The central environmental drama of the Obama years was the failure of the cap-and-trade bill in 2010. Both Obama and the environmentalists had invested all their soaring hopes in that bill. Its failure, a months-long slow bleed of wavering coal-state Democrats and hardening Republican intransigence, amounted to a kind of psychological torture for environmentalists. Cap-and-trade’s demise came to emblematize environmental policy in the Obama era. Ryan Lizza, in a lengthy 2010 New Yorker reportorial narrative, tabbed it “perhaps the last best chance to deal with global warming in the Obama era.”
It was not the last best chance to deal with global warming in the Obama era. There is one more.
On December 31, 1970, Richard Nixon signed the Clean Air Act. The dispatches from that era feel unfathomably remote. The law passed Congress with Pearl Harbor war-resolution levels of support: In the House, 374 members favored it, with just one Nebraska Republican opposed. The Senate passed it 73-0. “Anti-pollution laws,” explained the Times,“did not excite political rivalry.” The law embodied a sweeping brand of environmental absolutism that would make Al Gore blush. It mandated that power plants use the best available technology, with no apparent thought given to the cost.
Obviously, nothing remotely like such a law could pass either chamber today. (Even Democrats favor more-cautious approaches to limiting pollution.) But the four-decade-old law has gained a new relevance to the climate crisis through a cascading, often dramatic series of recent events. The law requires the EPA to regulate “air pollution which may reasonably be anticipated to endanger public health or welfare.” Scientists at the time did not recognize that carbon dioxide contributed to global warming; they were more concerned with the human health effects of carbon monoxide and other chemicals. But as the scientific case for climate change hardened, environmentalists filed suit to force the EPA to regulate carbon emissions like other pollutants. In 2007, the Supreme Court ruled in the environmentalists’ favor. In 2008, the agency officially deemed carbon dioxide a pollutant, and sent its finding to the White House. The Bush administration refused to open the e-mail, thus, incredibly, running out the clock on any legal obligation.
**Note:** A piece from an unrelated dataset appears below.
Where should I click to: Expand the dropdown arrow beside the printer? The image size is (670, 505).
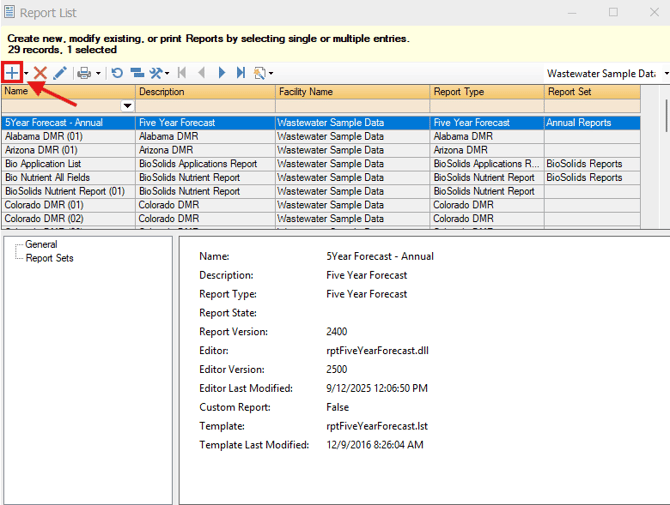click(x=98, y=73)
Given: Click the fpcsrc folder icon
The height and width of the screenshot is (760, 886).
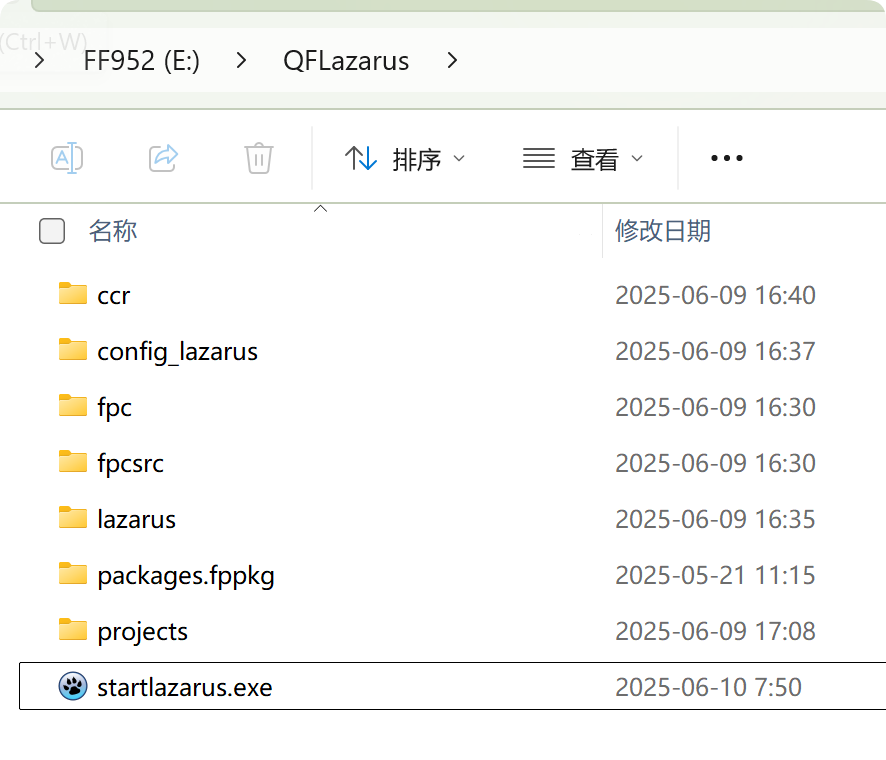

The coming of the Obama administration, with its greater affinity for opening e-mails and lower affinity for fossil-fuel industries, resolved the question of whether Washington had an obligation to regulate carbon emissions. After Obama’s original cap-and-trade plan failed, he started using the agency regulatory powers directly. (This is how Obama has been able to issue new regulations on cars, fuel, appliances, and future power plants.)
So far, there is one hole in his regulatory agenda: power plants that currently exist. This is, unfortunately, a very large hole, as these plants, mostly coal, emit 40 percent of all U.S. carbon emissions. Coal is so inherently dirty that no available technology can prevent a plant from emitting unacceptable levels of greenhouse gases. You can require more-efficient cars or more-efficient refrigerators, and the industry will respond. You can’t really require coal plants to be anything more than slightly cleaner; it’s just physically impossible. The only meaningful standard one could impose for a coal plant would result in all of America’s coal plants shutting down—which, even if phased in slowly, would carry large costs and likely provoke a revolt from people suddenly staring at huge electric bills. The EPA’s choice, as environmental writer David Roberts has put it, appears to be “either a firecracker or a nuke.”
During Obama’s first term, the nuke was useful, as nukes tend to be, only as a threat. The idea was so abhorrent to power companies and some Republicans that it brought them to the bargaining table during the cap-and-trade negotiations. When negotiations collapsed, the prevailing assumption was that the ability to regulate existing plants had become a useless tool, paradoxically too powerful to actually deploy.
Then, a few weeks after last year’s election, the Natural Resources Defense Council published a plan for the EPA to regulate existing power plants in a way that was neither ineffectual nor draconian. The proposal would set state-by-state limits on emissions. It sounds simple, but this was a conceptual breakthrough. Much like a cap-and-trade bill, it would allow market signals to indicate the most efficient ways for states to hit their targets—instead of shutting coal plants down, some utilities might pay consumers to weatherize their homes, while others might switch some of their generators over to cleaner fuels. The flexibility of the scheme would, in turn, reduce the costs passed on to consumers. Here is a way for Obama to use his powers—his own powers, unencumbered by the morass of a dysfunctional Congress—in such a way that is neither as ineffectual as a firecracker nor as devastating as a nuke: The NRDC calculates its plan would reduce our reliance on coal by about a quarter and national carbon emissions by 10 percent.